(Collection entries)
▶

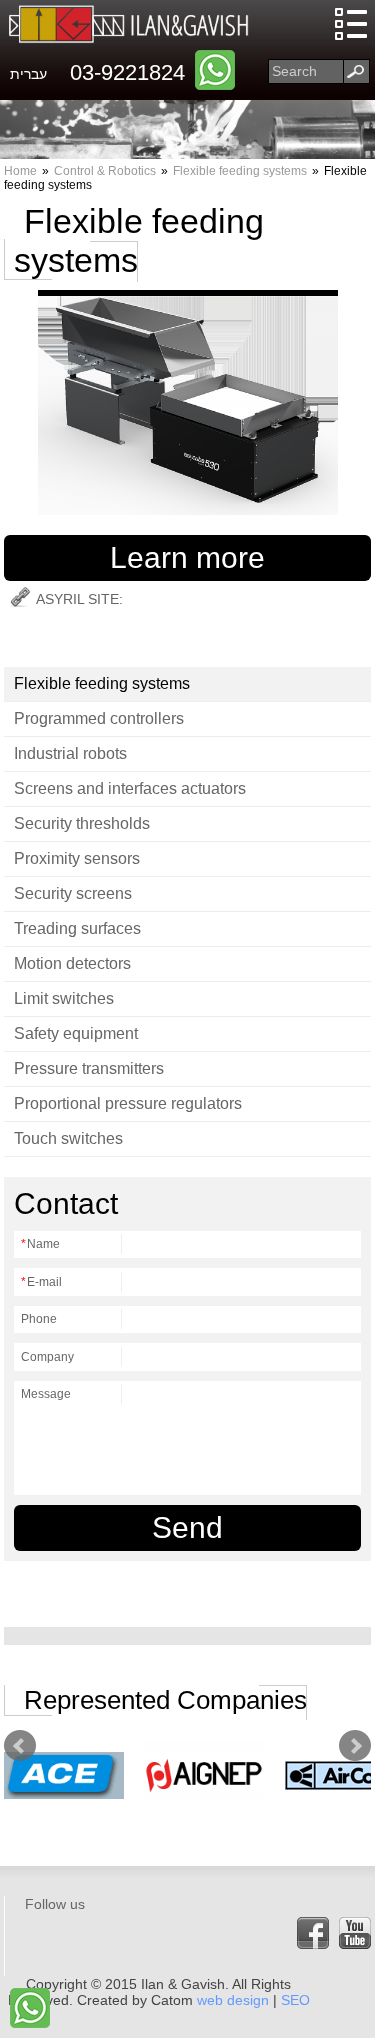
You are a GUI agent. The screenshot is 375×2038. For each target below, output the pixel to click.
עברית (28, 74)
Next (355, 1746)
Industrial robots (70, 753)
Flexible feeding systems (240, 171)
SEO (295, 2000)
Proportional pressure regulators (128, 1103)
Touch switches (68, 1138)
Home (20, 171)
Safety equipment (76, 1033)
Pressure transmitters (89, 1068)
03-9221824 (127, 72)
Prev (20, 1746)
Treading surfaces (77, 928)
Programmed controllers (99, 718)
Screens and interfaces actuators (130, 788)
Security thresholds (82, 823)
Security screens (73, 893)
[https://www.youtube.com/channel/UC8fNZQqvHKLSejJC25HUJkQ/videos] (355, 1933)
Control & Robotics (105, 171)
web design (233, 2000)
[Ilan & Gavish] (129, 24)
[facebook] (313, 1933)
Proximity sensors (77, 858)
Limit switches (64, 998)
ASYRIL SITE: (79, 599)
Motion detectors (72, 963)
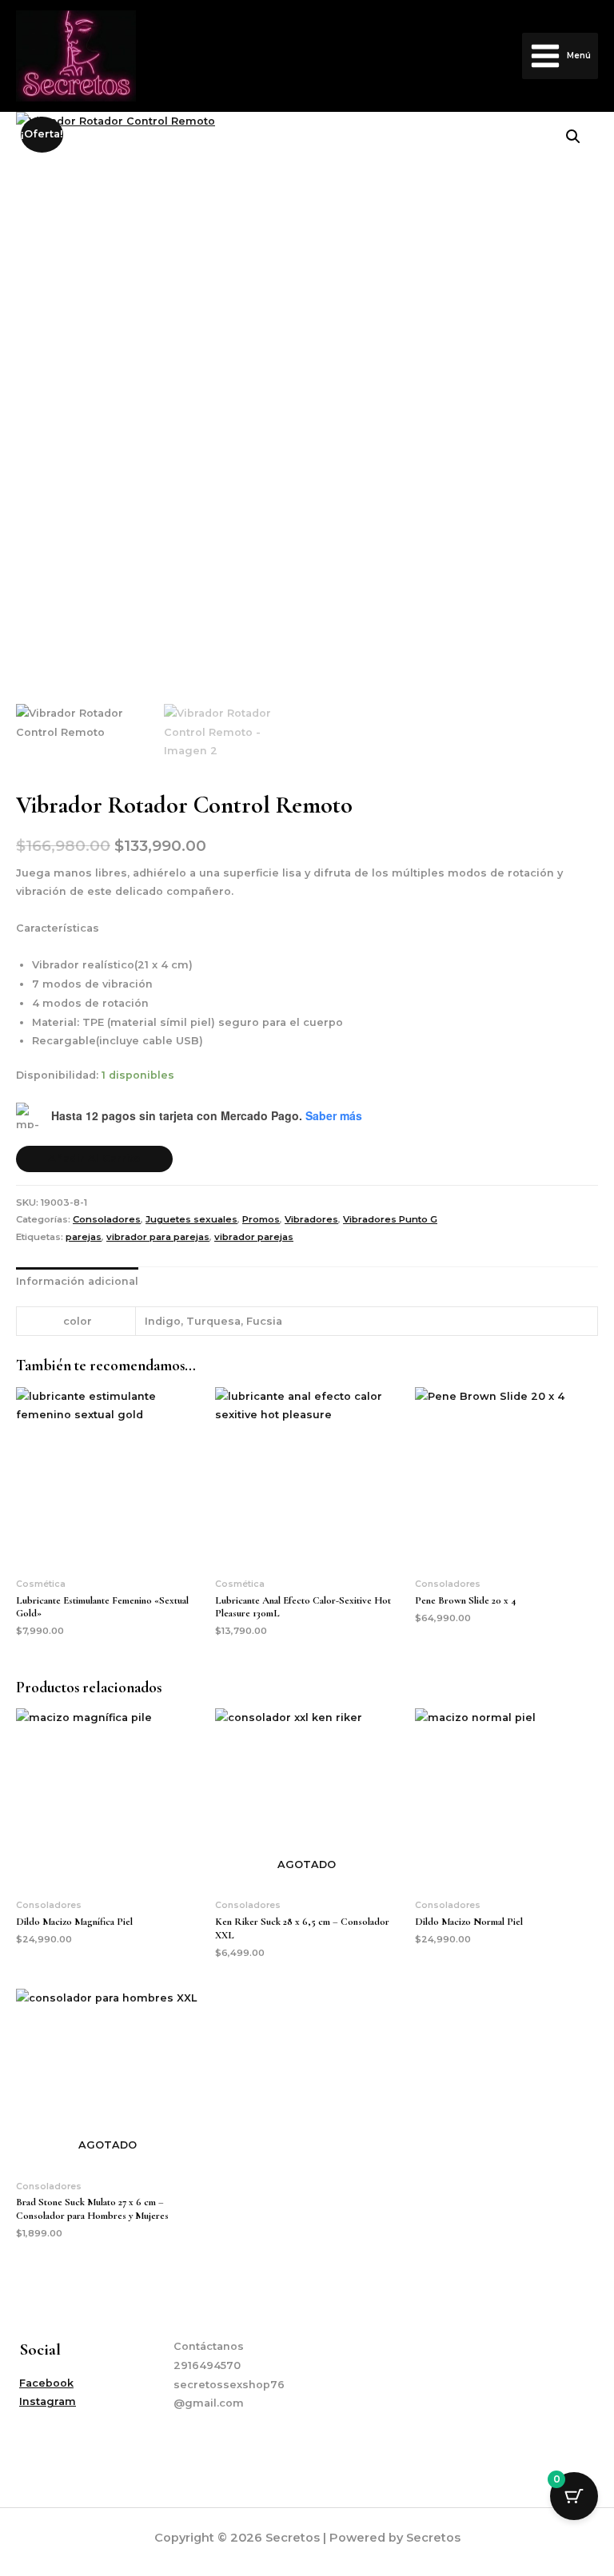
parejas (84, 1236)
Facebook (46, 2383)
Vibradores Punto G (390, 1219)
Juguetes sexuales (191, 1219)
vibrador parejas (253, 1236)
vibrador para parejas (157, 1236)
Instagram (47, 2401)
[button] (573, 136)
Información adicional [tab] (77, 1281)
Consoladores (107, 1219)
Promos (261, 1219)
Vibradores (311, 1219)
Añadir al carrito (94, 1158)
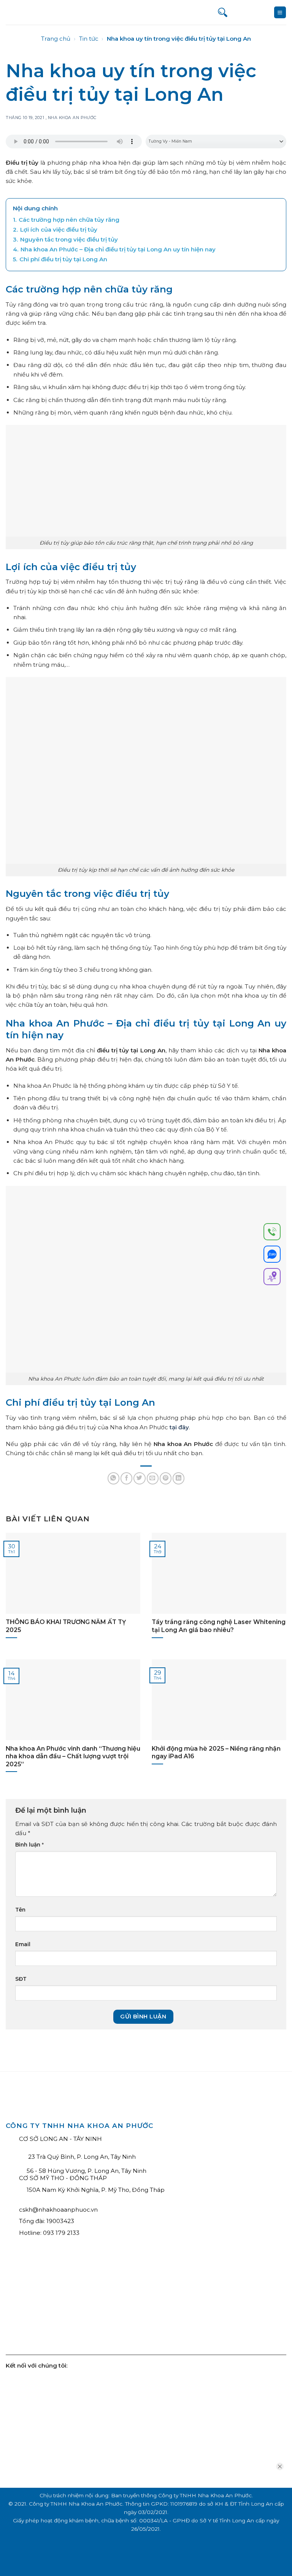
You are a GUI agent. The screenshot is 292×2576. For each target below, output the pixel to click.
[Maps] (272, 1278)
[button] (280, 12)
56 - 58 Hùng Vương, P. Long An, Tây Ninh (86, 2170)
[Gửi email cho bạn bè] (153, 1478)
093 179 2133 (61, 2232)
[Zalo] (272, 1255)
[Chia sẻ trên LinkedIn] (178, 1478)
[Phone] (272, 1233)
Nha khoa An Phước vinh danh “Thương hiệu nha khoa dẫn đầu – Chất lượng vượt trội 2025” (73, 1756)
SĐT (21, 1979)
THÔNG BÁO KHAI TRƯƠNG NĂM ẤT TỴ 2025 (66, 1625)
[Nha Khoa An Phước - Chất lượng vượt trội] (34, 12)
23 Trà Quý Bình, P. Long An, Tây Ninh (81, 2156)
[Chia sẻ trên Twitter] (139, 1478)
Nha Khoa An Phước (72, 117)
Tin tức (88, 38)
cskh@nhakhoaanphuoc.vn (58, 2209)
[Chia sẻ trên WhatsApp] (113, 1478)
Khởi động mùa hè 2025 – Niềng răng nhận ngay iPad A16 (216, 1752)
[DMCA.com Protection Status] (63, 2310)
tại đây (179, 1427)
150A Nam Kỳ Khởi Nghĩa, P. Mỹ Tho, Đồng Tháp (96, 2189)
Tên (20, 1910)
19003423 (60, 2221)
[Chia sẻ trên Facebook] (126, 1478)
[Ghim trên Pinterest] (165, 1478)
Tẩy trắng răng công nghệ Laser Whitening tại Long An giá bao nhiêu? (219, 1625)
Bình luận (29, 1845)
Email (22, 1944)
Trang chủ (55, 38)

◀

The answer must be an exact copy of the lines above, from the start of the records through the line with "[DMCA.com Protection Status] (63, 2310)", and of nothing else; no pictures belong in it.

- RESULT OF THIS EXERCISE -
You are a GUI agent. The screenshot is 375×2038. For each target below, output the pixel to click.
עברית (28, 74)
Next (355, 1746)
Industrial robots (70, 753)
Flexible feeding systems (240, 171)
SEO (295, 2000)
Proportional pressure regulators (128, 1103)
Touch switches (68, 1138)
Home (20, 171)
Safety equipment (76, 1033)
Pressure transmitters (89, 1068)
03-9221824 (127, 72)
Prev (20, 1746)
Treading surfaces (77, 928)
Programmed controllers (99, 718)
Screens and interfaces actuators (130, 788)
Security thresholds (82, 823)
Security screens (73, 893)
[https://www.youtube.com/channel/UC8fNZQqvHKLSejJC25HUJkQ/videos] (355, 1933)
Control & Robotics (105, 171)
web design (233, 2000)
[Ilan & Gavish] (129, 24)
[facebook] (313, 1933)
Proximity sensors (77, 858)
Limit switches (64, 998)
ASYRIL SITE: (79, 599)
Motion detectors (72, 963)
parejas (84, 1236)
Facebook (46, 2383)
Vibradores Punto G (390, 1219)
Juguetes sexuales (191, 1219)
vibrador parejas (253, 1236)
vibrador para parejas (157, 1236)
Instagram (47, 2401)
[button] (573, 136)
Información adicional [tab] (77, 1281)
Consoladores (107, 1219)
Promos (261, 1219)
Vibradores (311, 1219)
Añadir al carrito (94, 1158)
You are a GUI agent. The screenshot is 292×2576. For each target below, output the pixel to click.
[Maps] (272, 1278)
[button] (280, 12)
56 - 58 Hùng Vương, P. Long An, Tây Ninh (86, 2170)
[Gửi email cho bạn bè] (153, 1478)
093 179 2133 (61, 2232)
[Zalo] (272, 1255)
[Chia sẻ trên LinkedIn] (178, 1478)
[Phone] (272, 1233)
Nha khoa An Phước vinh danh “Thương hiệu nha khoa dẫn đầu – Chất lượng vượt trội 2025” (73, 1756)
SĐT (21, 1979)
THÔNG BÁO KHAI TRƯƠNG NĂM ẤT TỴ 2025 (66, 1625)
[Nha Khoa An Phước - Chất lượng vượt trội] (34, 12)
23 Trà Quý Bình, P. Long An, Tây Ninh (81, 2156)
[Chia sẻ trên Twitter] (139, 1478)
Nha Khoa An Phước (72, 117)
Tin tức (88, 38)
cskh@nhakhoaanphuoc.vn (58, 2209)
[Chia sẻ trên WhatsApp] (113, 1478)
Khởi động mùa hè 2025 – Niềng răng nhận ngay iPad A16 (216, 1752)
[DMCA.com Protection Status] (63, 2310)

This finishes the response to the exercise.